### EXERCISE
Can you quote, word for word, every line from the first line of the records below through the line containing "Given: Open the", and nothing else?

(Dataset records)
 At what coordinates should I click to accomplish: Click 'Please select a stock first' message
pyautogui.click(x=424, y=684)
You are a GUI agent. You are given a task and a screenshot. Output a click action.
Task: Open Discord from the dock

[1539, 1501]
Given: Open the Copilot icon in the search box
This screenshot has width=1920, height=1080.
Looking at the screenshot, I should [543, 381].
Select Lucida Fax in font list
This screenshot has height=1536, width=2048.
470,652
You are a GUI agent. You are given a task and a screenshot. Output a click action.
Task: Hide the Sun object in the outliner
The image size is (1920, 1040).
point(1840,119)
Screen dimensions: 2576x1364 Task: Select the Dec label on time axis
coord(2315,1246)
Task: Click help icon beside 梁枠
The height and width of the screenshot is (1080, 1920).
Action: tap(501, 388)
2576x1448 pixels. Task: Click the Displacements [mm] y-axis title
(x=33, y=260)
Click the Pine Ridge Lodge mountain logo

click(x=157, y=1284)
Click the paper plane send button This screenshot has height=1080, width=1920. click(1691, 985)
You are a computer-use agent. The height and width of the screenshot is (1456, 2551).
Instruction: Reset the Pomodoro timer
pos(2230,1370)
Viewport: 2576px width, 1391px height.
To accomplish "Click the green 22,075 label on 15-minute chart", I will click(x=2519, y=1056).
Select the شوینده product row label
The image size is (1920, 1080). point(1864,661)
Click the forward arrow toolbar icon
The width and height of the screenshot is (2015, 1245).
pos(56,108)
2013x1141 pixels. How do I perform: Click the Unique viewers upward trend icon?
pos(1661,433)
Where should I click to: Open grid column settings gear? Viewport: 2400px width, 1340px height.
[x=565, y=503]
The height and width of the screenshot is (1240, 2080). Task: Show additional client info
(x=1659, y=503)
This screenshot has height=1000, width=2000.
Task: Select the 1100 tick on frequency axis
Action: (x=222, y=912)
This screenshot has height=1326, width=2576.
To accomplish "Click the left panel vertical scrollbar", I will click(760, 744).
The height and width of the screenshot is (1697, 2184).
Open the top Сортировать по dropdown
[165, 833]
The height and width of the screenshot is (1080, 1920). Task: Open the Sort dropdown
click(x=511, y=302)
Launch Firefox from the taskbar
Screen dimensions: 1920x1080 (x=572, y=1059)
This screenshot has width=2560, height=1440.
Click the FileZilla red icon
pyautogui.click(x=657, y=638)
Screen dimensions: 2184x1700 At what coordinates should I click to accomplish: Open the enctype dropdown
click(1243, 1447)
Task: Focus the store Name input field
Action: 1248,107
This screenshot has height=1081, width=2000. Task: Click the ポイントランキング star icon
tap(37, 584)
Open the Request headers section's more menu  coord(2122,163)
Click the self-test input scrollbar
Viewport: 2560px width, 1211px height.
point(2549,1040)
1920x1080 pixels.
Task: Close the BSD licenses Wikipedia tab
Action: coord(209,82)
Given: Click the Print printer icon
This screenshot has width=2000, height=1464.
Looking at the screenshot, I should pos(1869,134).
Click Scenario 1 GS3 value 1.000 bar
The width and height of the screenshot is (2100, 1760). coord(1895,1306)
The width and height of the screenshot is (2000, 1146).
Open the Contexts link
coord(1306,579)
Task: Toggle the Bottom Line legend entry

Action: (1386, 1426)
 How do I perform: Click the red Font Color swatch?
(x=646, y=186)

### SOLUTION TO THIS PROBLEM
 At what coordinates should I click to accomplish: Click 'Please select a stock first' message
pyautogui.click(x=424, y=684)
You are a GUI agent. You are given a task and a screenshot. Output a click action.
Task: Open Discord from the dock

[1539, 1501]
Given: Open the Copilot icon in the search box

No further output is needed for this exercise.